1/10
Stay out of my head!
16 January 2020
The directors of Let The Corpses Tan -- Hélène Cattet and Bruno Forzani -- are more preoccupied with arty shots, clever editing, moments of surreality, and fancy camerawork than in telling a decent story. It's as though the film-makers crawled inside my head, discovered everything I hate about arthouse cinema, and put it all into this one movie. At times, the pretentiousness is so extreme that it feels like a pastiche of arthouse, although I'm fairly certain that this is not the case: no-one in their right mind would waste the time, money and effort to do that.

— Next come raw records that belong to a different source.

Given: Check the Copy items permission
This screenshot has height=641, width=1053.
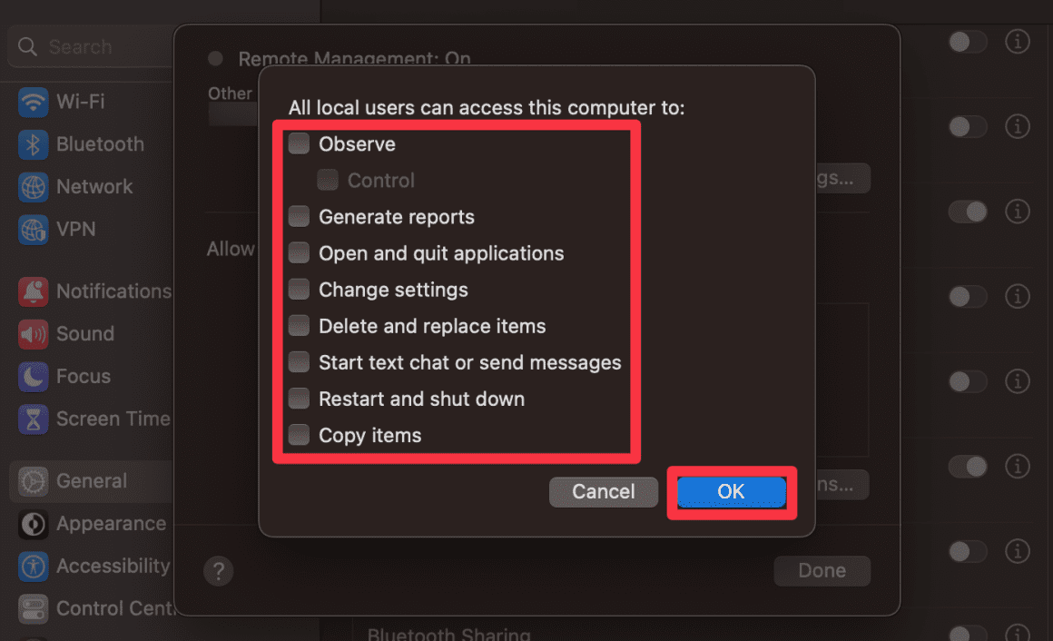Looking at the screenshot, I should 299,434.
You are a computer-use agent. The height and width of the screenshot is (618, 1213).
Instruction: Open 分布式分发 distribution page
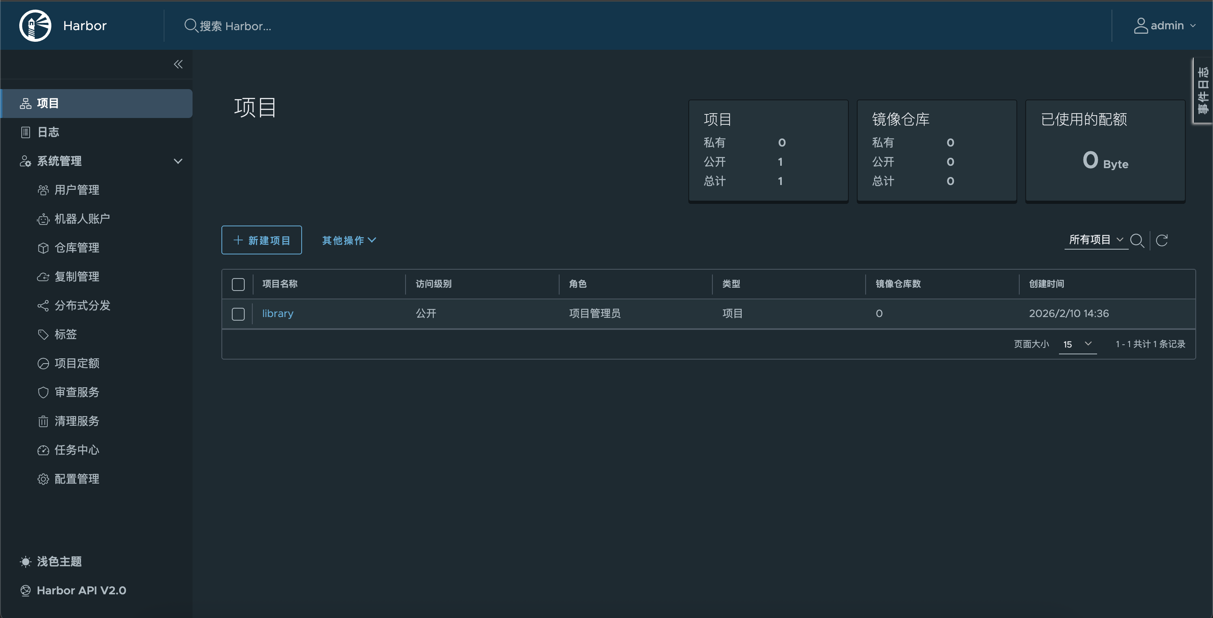click(82, 305)
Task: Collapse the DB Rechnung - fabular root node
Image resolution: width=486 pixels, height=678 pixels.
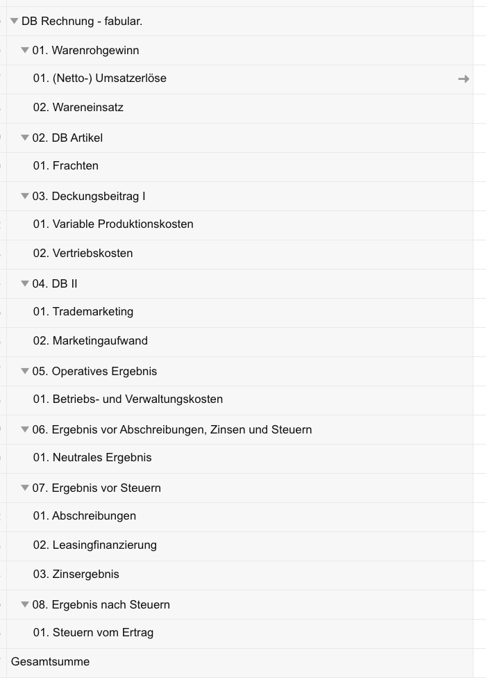Action: pos(14,21)
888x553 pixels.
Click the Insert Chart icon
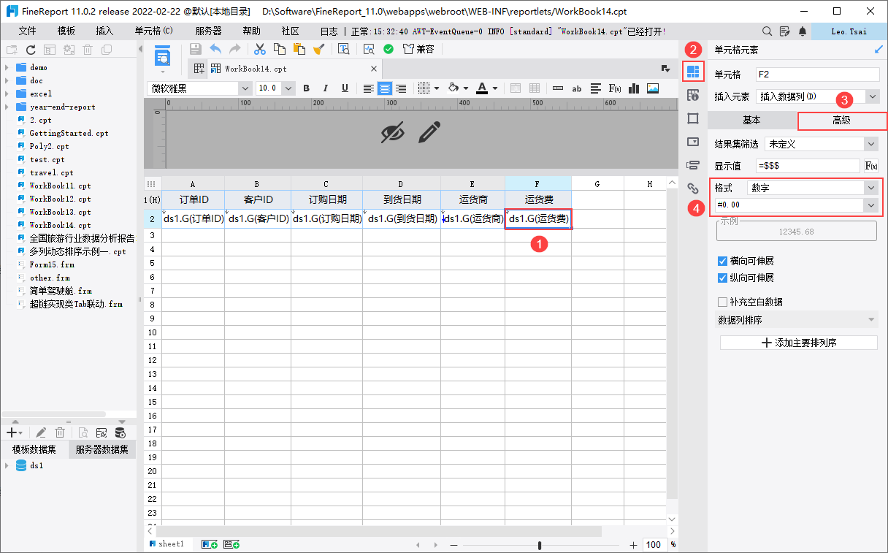(634, 88)
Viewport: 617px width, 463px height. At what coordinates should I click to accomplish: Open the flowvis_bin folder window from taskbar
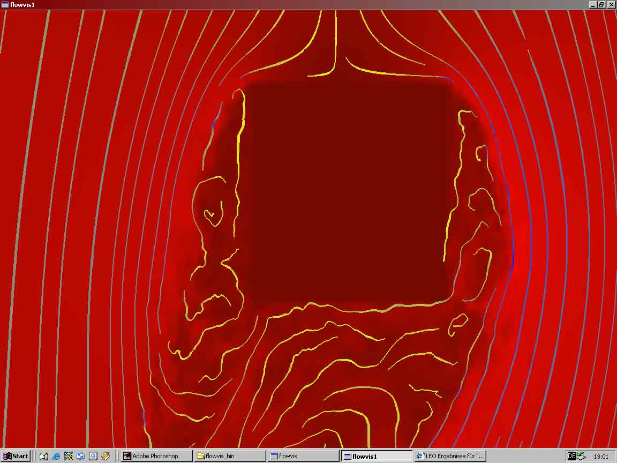click(230, 456)
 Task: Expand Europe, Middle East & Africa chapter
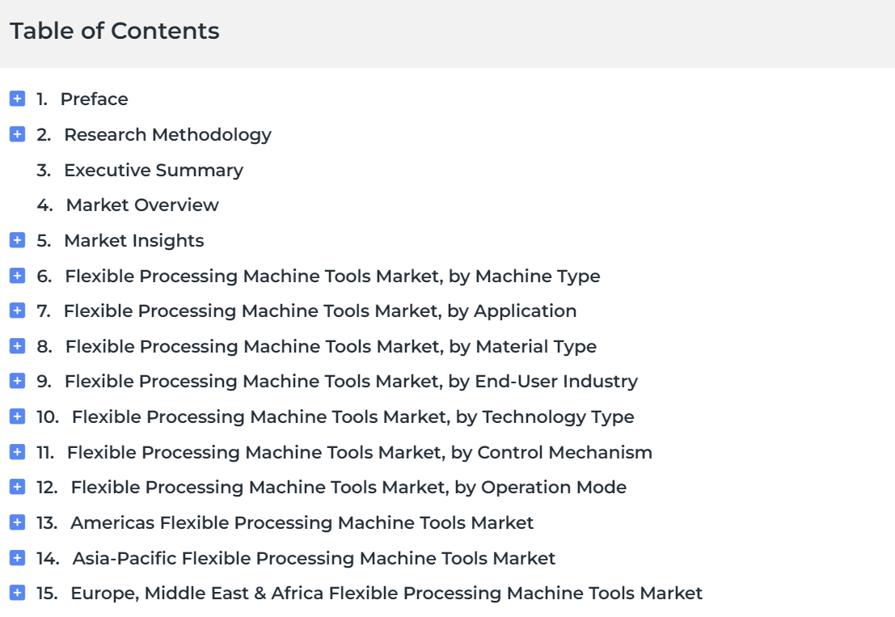(x=17, y=593)
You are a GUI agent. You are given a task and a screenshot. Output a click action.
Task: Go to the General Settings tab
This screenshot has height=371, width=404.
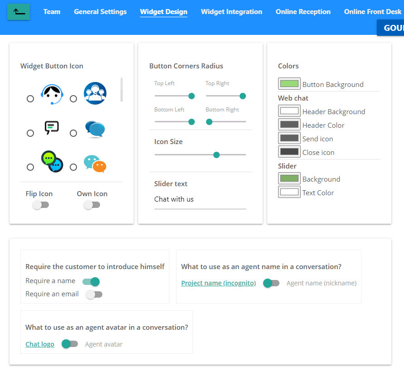[100, 12]
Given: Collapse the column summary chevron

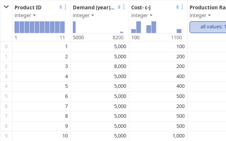Looking at the screenshot, I should click(x=6, y=7).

At the core of the film is a classic 'heist gone wrong' scenario, a group of armed robbers making their way to a remote hideout after stealing a fortune in gold bullion, where greed, betrayal and a stubborn cop causes problems. Many a great film has been made with similar material, but Cattet and Forzani's showy treatment and extremely offbeat visuals make this a totally confusing chore from start to finish. There are lots of close-ups of eyes and gun barrels, annoying out of sequence scenes and multiple different viewpoints of the same action, plus tons of bizarre moments that are never explained: ants crawling on an aerial photo of the hideout, a silhouetted naked woman who pees on a man's head, a lady having her dress machine-gunned off, and gold that turns into liquid when hit by bullets. The last half an hour or so consists of choppily edited gunfire, all shot so as to make it impossible to work out who is firing at who.

1/10. Hifalutin drivel of the worst kind.